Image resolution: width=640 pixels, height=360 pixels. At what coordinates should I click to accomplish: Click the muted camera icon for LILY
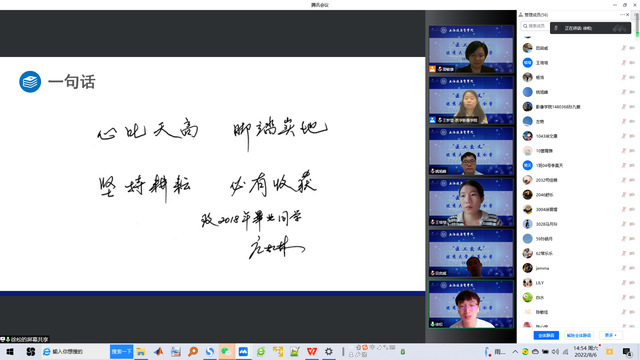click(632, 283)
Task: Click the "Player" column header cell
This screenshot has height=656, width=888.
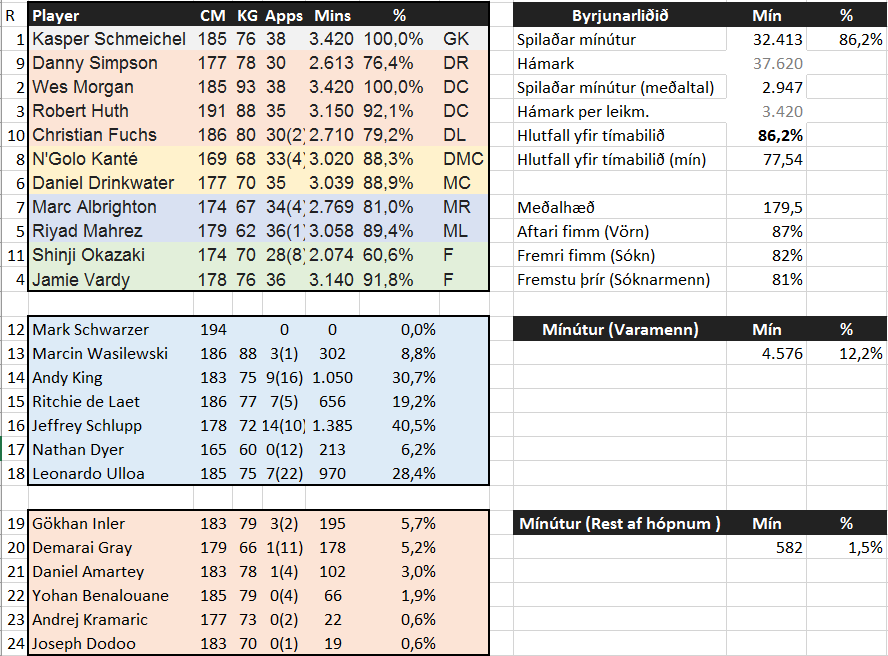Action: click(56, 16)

----

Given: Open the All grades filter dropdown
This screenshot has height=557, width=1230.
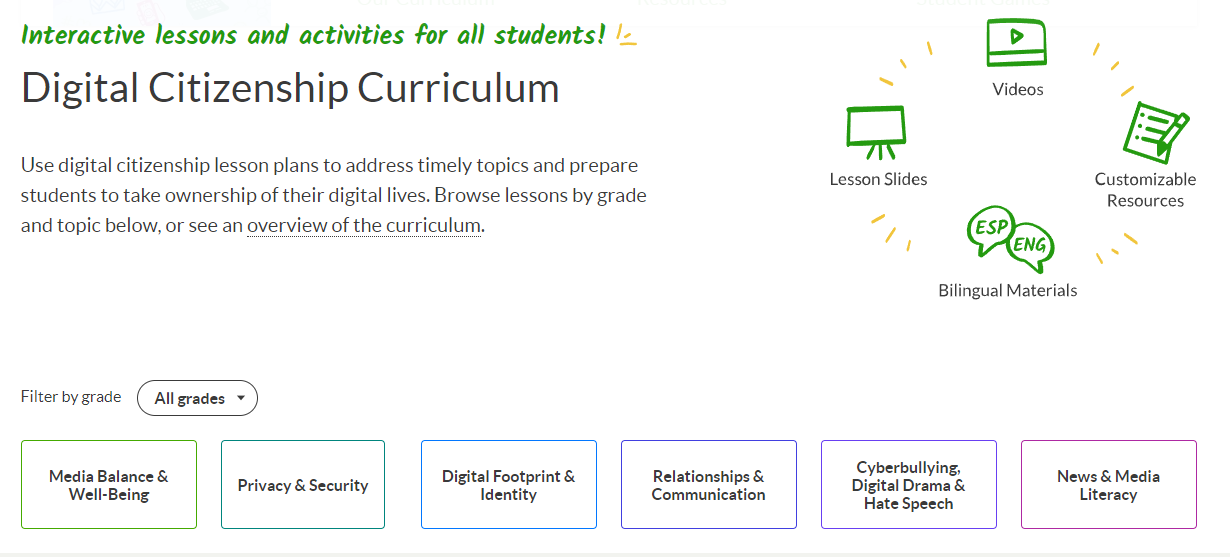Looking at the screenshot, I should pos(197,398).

----

**TASK INSTRUCTIONS**:
Copy the records from the line containing "Given: Open the All grades filter dropdown" through the line containing "Looking at the", leaving out the pictures.

**SOLUTION FOR THIS EXERCISE**:
Given: Open the All grades filter dropdown
This screenshot has height=557, width=1230.
Looking at the screenshot, I should pos(197,398).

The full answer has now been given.